"Sign it and go," the village scribe spat.
Lea hurled the torn paper back so hard it slapped his inkstained hand.
"That's a waste of paper," someone laughed.
"Make her read it," Maureen Castle said, loud and precise.
"Colin did his duty. Leave it at that," the scribe said, and he slammed another copy onto the wooden table.
"Sign or be marked," a neighbor offered, as if marking was a favor.
Lea leaned on the gatepost and let them circle like vultures. She said, "I won't sign what I didn't write."
"Then you leave with nothing," Maureen said.
"You're the one who left everything," the scribe replied in a voice meant to be fair and final.
"She took his books and his shame," a cousin crowed.
"Lea," Aunt Maureen called soft enough to sound like pity. "Think of the family."

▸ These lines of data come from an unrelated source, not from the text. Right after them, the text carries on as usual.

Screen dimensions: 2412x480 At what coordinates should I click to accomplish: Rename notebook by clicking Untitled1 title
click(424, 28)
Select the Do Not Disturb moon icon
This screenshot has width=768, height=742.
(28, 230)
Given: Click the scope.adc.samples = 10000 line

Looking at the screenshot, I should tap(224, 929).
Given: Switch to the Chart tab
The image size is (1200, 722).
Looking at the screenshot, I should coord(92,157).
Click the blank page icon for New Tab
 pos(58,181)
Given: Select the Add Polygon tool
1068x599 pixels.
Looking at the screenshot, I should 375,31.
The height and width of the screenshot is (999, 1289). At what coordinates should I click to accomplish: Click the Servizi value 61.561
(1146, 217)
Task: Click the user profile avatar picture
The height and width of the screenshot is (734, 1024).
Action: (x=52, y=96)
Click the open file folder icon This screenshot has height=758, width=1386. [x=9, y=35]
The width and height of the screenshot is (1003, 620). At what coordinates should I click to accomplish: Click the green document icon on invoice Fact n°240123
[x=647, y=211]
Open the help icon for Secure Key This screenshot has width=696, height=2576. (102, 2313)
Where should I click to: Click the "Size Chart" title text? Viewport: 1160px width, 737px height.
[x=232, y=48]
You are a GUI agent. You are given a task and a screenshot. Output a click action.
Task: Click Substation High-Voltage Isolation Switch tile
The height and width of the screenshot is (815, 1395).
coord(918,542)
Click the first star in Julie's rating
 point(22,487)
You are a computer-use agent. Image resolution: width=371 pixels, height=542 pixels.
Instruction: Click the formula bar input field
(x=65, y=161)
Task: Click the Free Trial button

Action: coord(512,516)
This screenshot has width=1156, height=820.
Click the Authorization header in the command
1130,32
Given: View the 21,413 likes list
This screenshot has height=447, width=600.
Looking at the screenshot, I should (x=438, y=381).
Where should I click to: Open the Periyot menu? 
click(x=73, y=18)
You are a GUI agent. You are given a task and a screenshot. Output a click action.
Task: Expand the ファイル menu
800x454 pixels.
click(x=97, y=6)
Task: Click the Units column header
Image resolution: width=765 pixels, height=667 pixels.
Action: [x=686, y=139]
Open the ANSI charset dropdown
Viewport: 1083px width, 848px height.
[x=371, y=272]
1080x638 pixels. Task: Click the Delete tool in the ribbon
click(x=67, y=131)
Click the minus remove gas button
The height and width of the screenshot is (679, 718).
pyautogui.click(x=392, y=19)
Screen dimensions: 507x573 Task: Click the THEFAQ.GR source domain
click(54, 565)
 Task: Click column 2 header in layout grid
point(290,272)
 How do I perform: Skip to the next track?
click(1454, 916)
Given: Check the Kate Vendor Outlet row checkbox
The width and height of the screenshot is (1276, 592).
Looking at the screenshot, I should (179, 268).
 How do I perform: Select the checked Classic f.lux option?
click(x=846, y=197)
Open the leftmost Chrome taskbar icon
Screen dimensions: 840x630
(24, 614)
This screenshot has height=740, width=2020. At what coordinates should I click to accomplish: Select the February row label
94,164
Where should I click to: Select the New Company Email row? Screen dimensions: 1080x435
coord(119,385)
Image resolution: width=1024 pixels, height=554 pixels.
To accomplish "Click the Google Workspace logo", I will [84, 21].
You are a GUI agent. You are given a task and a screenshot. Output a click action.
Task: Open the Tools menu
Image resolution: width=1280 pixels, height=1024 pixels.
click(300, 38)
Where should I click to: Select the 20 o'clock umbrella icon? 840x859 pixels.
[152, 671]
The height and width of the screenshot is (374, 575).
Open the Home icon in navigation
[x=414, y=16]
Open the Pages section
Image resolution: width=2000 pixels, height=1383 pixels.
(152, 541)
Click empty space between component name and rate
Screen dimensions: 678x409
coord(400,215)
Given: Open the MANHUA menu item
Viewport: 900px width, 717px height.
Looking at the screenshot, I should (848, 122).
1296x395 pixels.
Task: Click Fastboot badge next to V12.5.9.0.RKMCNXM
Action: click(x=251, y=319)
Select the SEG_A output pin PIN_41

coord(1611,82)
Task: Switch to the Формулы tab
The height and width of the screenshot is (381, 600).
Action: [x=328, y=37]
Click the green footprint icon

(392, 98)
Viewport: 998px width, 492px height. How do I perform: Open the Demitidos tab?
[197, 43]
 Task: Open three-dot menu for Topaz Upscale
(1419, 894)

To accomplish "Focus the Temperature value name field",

"Is your family still thinking?" Lea shot back. "Of course, it does. It thinks it won't get dirt on its hands if I carry it."
"Watch your tongue," Maureen snapped.
"Watch yours first. You polished Colin's boots while he looked at other people's daughters," Lea said.
"Enough!" the scribe banged a wooden ruler. "Sign."
"No." Lea folded her arms.
"Do you want the whole village to know why you were left?" someone taunted.
"You already do," Lea said, and she spat—at the paper, at the air, at the scribe's neat forehead.